A robust polymeric binder based on complementary multiple hydrogen bonds in lithium-sulfur batteries

Abstract

The practical application of sulfur cathodes in traditional lithium–sulfur batteries has been hindered by the substantial deterioration of the sulfur electrode due to the polysulfide shuttling effect and the large volume expansion of the electrode during charge/discharge cycling. The resolving of this issue demands for a robust binder to hold the polysulfide/sulfur particles, but without causing severe disintegration of the electrode. A polar polymeric binder with high mechanical strength was designed and synthesized for use in high-performance sulfur cathodes. The complementary multiple hydrogen bonds formed in the polymeric binder significantly enhanced the adhesive strength of the binder, and buffered the dramatic volume expansion of the sulfur cathode during cycling.

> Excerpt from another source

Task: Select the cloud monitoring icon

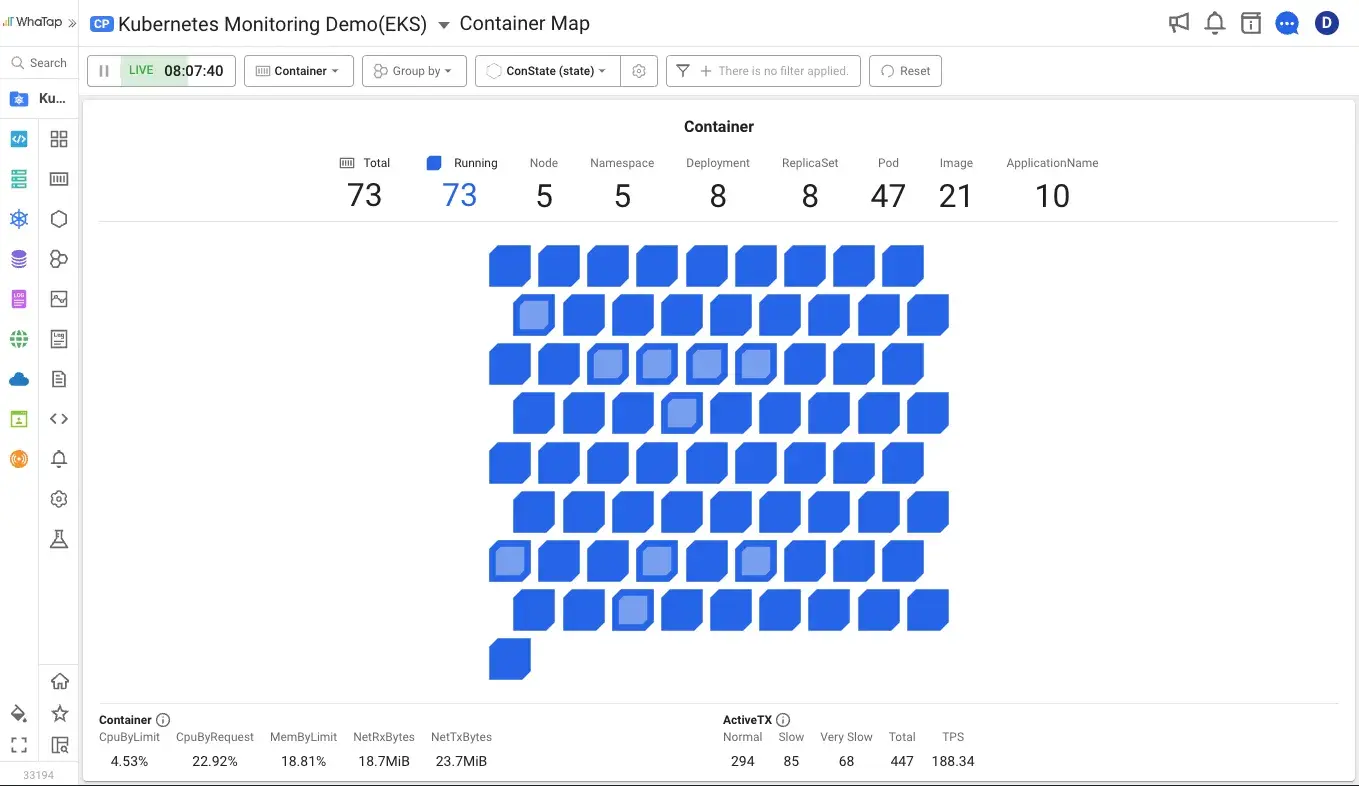Action: point(18,378)
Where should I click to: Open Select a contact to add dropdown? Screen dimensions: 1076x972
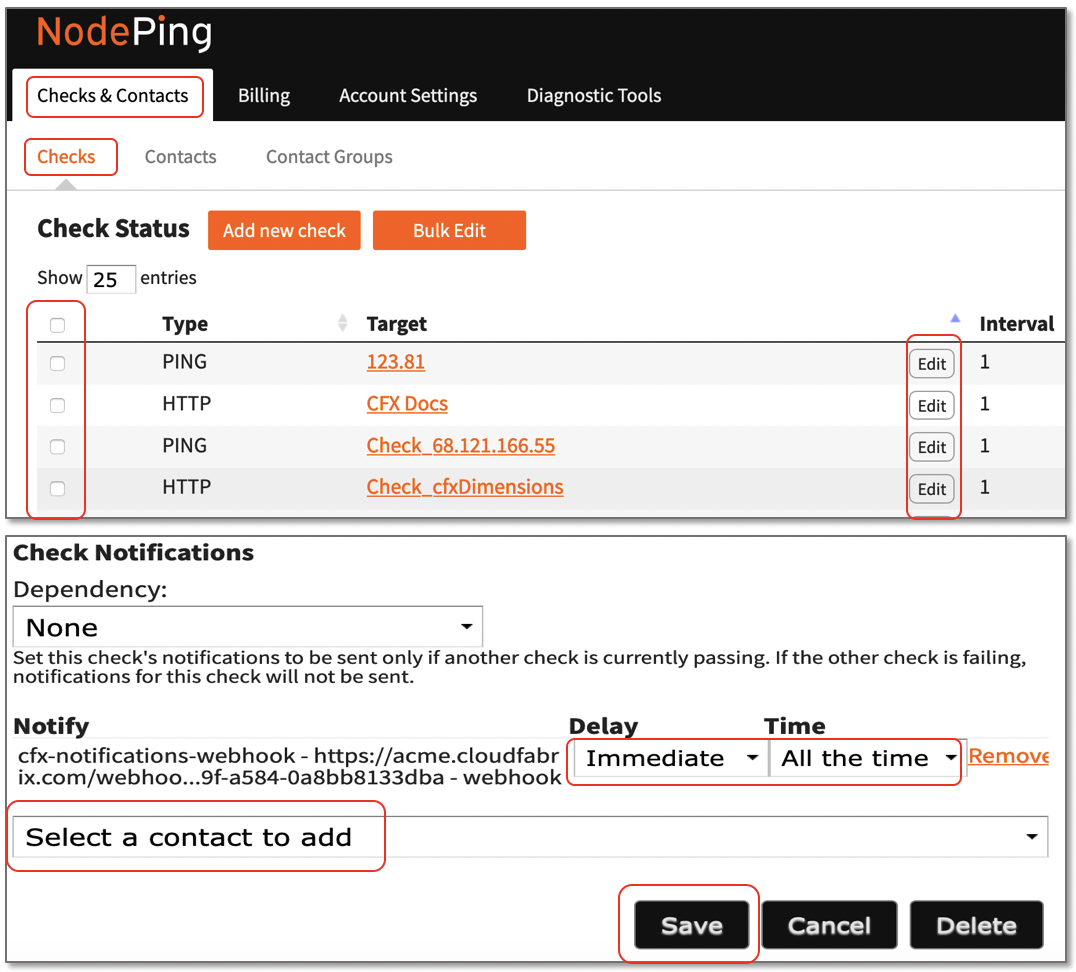(530, 837)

The strong physical and chemical interactions between the functional groups (e.g. carboxyl and tertiary amine groups) of the binder and the polysulfides effectively mitigated the shuttling effect in the Li–S batteries. As a consequence, the sulfur cathode exhibited excellent electrochemical performance at a high sulfur loading, yielding an initial discharge capacity of 627.8 mA h g−1 with sulfur loading up to 9.610 mg cm−2 at a rate of 0.2C, corresponding to an aerial capacity of 6.03 mA h cm−1. The present work opens a new avenue for constructing a high-performance Li–S battery using a simple and effective binder.